(Stored data)

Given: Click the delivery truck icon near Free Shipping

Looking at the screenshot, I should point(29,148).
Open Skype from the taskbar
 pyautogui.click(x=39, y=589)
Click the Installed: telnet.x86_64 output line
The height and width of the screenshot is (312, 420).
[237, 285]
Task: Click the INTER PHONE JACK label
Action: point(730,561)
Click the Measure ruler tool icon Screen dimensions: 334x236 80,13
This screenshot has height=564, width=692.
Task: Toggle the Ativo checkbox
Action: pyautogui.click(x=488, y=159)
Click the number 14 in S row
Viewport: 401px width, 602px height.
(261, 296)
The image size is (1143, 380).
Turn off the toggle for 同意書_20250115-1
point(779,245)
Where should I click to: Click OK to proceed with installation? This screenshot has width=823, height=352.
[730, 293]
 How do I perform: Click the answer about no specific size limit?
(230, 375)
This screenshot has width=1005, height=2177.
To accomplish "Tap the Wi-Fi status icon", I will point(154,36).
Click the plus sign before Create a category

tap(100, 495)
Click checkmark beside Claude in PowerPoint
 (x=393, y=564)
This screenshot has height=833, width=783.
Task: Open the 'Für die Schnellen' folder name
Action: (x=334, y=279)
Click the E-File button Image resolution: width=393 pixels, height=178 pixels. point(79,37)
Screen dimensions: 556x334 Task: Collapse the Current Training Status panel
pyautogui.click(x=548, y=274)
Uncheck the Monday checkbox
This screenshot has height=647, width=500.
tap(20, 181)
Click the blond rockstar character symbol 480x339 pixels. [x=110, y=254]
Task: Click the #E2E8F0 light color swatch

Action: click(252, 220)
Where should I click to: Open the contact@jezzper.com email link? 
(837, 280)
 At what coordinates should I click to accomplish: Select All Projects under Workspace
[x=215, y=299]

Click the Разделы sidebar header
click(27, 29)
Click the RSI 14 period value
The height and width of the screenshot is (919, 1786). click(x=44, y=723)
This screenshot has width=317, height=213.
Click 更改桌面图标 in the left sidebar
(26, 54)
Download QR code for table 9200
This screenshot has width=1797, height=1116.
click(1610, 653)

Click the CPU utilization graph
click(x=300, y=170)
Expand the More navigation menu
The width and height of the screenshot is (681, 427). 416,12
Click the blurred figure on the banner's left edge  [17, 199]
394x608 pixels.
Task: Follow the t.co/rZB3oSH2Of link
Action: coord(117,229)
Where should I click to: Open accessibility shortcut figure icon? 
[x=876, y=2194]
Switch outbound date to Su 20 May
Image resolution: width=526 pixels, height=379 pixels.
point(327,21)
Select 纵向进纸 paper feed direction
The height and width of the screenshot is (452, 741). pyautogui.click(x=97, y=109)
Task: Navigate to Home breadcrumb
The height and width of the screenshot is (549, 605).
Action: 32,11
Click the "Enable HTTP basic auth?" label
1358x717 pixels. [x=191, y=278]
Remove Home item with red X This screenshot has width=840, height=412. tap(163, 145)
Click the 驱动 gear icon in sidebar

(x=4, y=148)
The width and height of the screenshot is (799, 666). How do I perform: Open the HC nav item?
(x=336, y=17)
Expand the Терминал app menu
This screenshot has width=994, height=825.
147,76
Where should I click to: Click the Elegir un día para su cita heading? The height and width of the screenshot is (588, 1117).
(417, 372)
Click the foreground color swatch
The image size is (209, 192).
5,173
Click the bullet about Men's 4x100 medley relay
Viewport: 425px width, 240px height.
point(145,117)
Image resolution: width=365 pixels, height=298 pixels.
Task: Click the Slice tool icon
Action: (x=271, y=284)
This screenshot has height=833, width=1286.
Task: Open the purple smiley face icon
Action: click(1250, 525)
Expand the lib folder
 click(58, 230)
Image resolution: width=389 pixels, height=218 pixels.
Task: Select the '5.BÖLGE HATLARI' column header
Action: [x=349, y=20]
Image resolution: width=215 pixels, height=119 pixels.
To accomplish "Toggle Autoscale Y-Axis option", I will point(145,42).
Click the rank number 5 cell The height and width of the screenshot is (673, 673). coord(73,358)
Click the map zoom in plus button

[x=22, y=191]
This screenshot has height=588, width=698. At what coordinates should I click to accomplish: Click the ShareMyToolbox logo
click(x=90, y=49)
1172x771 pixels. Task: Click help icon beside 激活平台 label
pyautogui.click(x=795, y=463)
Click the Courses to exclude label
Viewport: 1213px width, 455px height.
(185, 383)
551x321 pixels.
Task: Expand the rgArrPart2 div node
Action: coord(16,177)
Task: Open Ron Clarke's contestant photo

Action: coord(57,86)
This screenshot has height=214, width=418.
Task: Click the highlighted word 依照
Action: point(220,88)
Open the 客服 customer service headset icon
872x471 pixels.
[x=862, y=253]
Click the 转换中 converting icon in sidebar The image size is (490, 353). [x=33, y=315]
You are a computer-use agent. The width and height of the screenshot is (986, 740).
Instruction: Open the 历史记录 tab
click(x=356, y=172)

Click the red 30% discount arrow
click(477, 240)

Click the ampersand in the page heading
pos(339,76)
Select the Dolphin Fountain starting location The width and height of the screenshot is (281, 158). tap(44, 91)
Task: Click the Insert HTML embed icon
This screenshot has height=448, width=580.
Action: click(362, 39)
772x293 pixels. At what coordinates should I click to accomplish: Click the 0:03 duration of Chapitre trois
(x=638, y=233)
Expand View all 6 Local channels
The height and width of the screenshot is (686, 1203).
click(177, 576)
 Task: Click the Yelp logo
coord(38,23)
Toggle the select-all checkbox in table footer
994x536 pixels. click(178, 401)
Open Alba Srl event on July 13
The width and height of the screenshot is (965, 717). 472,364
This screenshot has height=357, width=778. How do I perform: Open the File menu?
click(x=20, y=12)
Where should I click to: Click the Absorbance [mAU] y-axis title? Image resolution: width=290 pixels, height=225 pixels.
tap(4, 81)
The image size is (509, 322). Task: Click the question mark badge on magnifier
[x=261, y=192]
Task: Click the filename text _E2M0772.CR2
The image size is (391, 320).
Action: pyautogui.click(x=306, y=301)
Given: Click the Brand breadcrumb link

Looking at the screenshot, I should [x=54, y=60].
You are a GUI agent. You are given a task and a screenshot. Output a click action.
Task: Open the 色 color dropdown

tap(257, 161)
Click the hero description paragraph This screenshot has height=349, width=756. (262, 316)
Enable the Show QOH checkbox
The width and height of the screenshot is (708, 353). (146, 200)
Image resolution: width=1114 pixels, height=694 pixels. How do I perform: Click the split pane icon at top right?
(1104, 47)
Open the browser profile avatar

Try it
Reproduce each entry above without a single difference.

Response area
Given: Click the delivery truck icon near Free Shipping

Looking at the screenshot, I should point(29,148).
Open Skype from the taskbar
 pyautogui.click(x=39, y=589)
Click the Installed: telnet.x86_64 output line
The height and width of the screenshot is (312, 420).
[237, 285]
Task: Click the INTER PHONE JACK label
Action: point(730,561)
Click the Measure ruler tool icon Screen dimensions: 334x236 80,13
This screenshot has height=564, width=692.
Task: Toggle the Ativo checkbox
Action: pyautogui.click(x=488, y=159)
Click the number 14 in S row
Viewport: 401px width, 602px height.
(261, 296)
The image size is (1143, 380).
Turn off the toggle for 同意書_20250115-1
point(779,245)
Where should I click to: Click OK to proceed with installation? This screenshot has width=823, height=352.
[730, 293]
 How do I perform: Click the answer about no specific size limit?
(230, 375)
This screenshot has width=1005, height=2177.
To accomplish "Tap the Wi-Fi status icon", I will point(154,36).
Click the plus sign before Create a category

tap(100, 495)
Click checkmark beside Claude in PowerPoint
 (x=393, y=564)
This screenshot has height=833, width=783.
Task: Open the 'Für die Schnellen' folder name
Action: (x=334, y=279)
Click the E-File button Image resolution: width=393 pixels, height=178 pixels. point(79,37)
Screen dimensions: 556x334 Task: Collapse the Current Training Status panel
pyautogui.click(x=548, y=274)
Uncheck the Monday checkbox
This screenshot has height=647, width=500.
tap(20, 181)
Click the blond rockstar character symbol 480x339 pixels. [x=110, y=254]
Task: Click the #E2E8F0 light color swatch

Action: click(252, 220)
Where should I click to: Open the contact@jezzper.com email link? 
(837, 280)
 At what coordinates should I click to accomplish: Select All Projects under Workspace
[x=215, y=299]

Click the Разделы sidebar header
click(27, 29)
Click the RSI 14 period value
The height and width of the screenshot is (919, 1786). click(x=44, y=723)
This screenshot has width=317, height=213.
Click 更改桌面图标 in the left sidebar
(26, 54)
Download QR code for table 9200
This screenshot has width=1797, height=1116.
click(1610, 653)

Click the CPU utilization graph
click(x=300, y=170)
Expand the More navigation menu
The width and height of the screenshot is (681, 427). 416,12
Click the blurred figure on the banner's left edge  [17, 199]
394x608 pixels.
Task: Follow the t.co/rZB3oSH2Of link
Action: coord(117,229)
Where should I click to: Open accessibility shortcut figure icon? 
[x=876, y=2194]
Switch outbound date to Su 20 May
Image resolution: width=526 pixels, height=379 pixels.
point(327,21)
Select 纵向进纸 paper feed direction
The height and width of the screenshot is (452, 741). pyautogui.click(x=97, y=109)
Task: Navigate to Home breadcrumb
The height and width of the screenshot is (549, 605).
Action: 32,11
Click the "Enable HTTP basic auth?" label
1358x717 pixels. [x=191, y=278]
Remove Home item with red X This screenshot has width=840, height=412. tap(163, 145)
Click the 驱动 gear icon in sidebar

(x=4, y=148)
The width and height of the screenshot is (799, 666). How do I perform: Open the HC nav item?
(x=336, y=17)
Expand the Терминал app menu
This screenshot has width=994, height=825.
147,76
Where should I click to: Click the Elegir un día para su cita heading? The height and width of the screenshot is (588, 1117).
(417, 372)
Click the foreground color swatch
The image size is (209, 192).
5,173
Click the bullet about Men's 4x100 medley relay
Viewport: 425px width, 240px height.
point(145,117)
Image resolution: width=365 pixels, height=298 pixels.
Task: Click the Slice tool icon
Action: (x=271, y=284)
This screenshot has height=833, width=1286.
Task: Open the purple smiley face icon
Action: click(1250, 525)
Expand the lib folder
 click(58, 230)
Image resolution: width=389 pixels, height=218 pixels.
Task: Select the '5.BÖLGE HATLARI' column header
Action: [x=349, y=20]
Image resolution: width=215 pixels, height=119 pixels.
To accomplish "Toggle Autoscale Y-Axis option", I will point(145,42).
Click the rank number 5 cell The height and width of the screenshot is (673, 673). coord(73,358)
Click the map zoom in plus button

[x=22, y=191]
This screenshot has height=588, width=698. At what coordinates should I click to accomplish: Click the ShareMyToolbox logo
click(x=90, y=49)
1172x771 pixels. Task: Click help icon beside 激活平台 label
pyautogui.click(x=795, y=463)
Click the Courses to exclude label
Viewport: 1213px width, 455px height.
(185, 383)
551x321 pixels.
Task: Expand the rgArrPart2 div node
Action: coord(16,177)
Task: Open Ron Clarke's contestant photo

Action: coord(57,86)
This screenshot has height=214, width=418.
Task: Click the highlighted word 依照
Action: point(220,88)
Open the 客服 customer service headset icon
872x471 pixels.
[x=862, y=253]
Click the 转换中 converting icon in sidebar The image size is (490, 353). [x=33, y=315]
You are a computer-use agent. The width and height of the screenshot is (986, 740).
Instruction: Open the 历史记录 tab
click(x=356, y=172)

Click the red 30% discount arrow
click(477, 240)

Click the ampersand in the page heading
pos(339,76)
Select the Dolphin Fountain starting location The width and height of the screenshot is (281, 158). tap(44, 91)
Task: Click the Insert HTML embed icon
This screenshot has height=448, width=580.
Action: click(362, 39)
772x293 pixels. At what coordinates should I click to accomplish: Click the 0:03 duration of Chapitre trois
(x=638, y=233)
Expand View all 6 Local channels
The height and width of the screenshot is (686, 1203).
click(177, 576)
 Task: Click the Yelp logo
coord(38,23)
Toggle the select-all checkbox in table footer
994x536 pixels. click(178, 401)
Open Alba Srl event on July 13
The width and height of the screenshot is (965, 717). 472,364
This screenshot has height=357, width=778. How do I perform: Open the File menu?
click(x=20, y=12)
Where should I click to: Click the Absorbance [mAU] y-axis title? Image resolution: width=290 pixels, height=225 pixels.
tap(4, 81)
The image size is (509, 322). Task: Click the question mark badge on magnifier
[x=261, y=192]
Task: Click the filename text _E2M0772.CR2
The image size is (391, 320).
Action: pyautogui.click(x=306, y=301)
Given: Click the Brand breadcrumb link

Looking at the screenshot, I should [x=54, y=60].
You are a GUI agent. You are given a task and a screenshot. Output a click action.
Task: Open the 色 color dropdown

tap(257, 161)
Click the hero description paragraph This screenshot has height=349, width=756. (262, 316)
Enable the Show QOH checkbox
The width and height of the screenshot is (708, 353). (146, 200)
Image resolution: width=1114 pixels, height=694 pixels. How do I perform: Click the split pane icon at top right?
(1104, 47)
Open the browser profile avatar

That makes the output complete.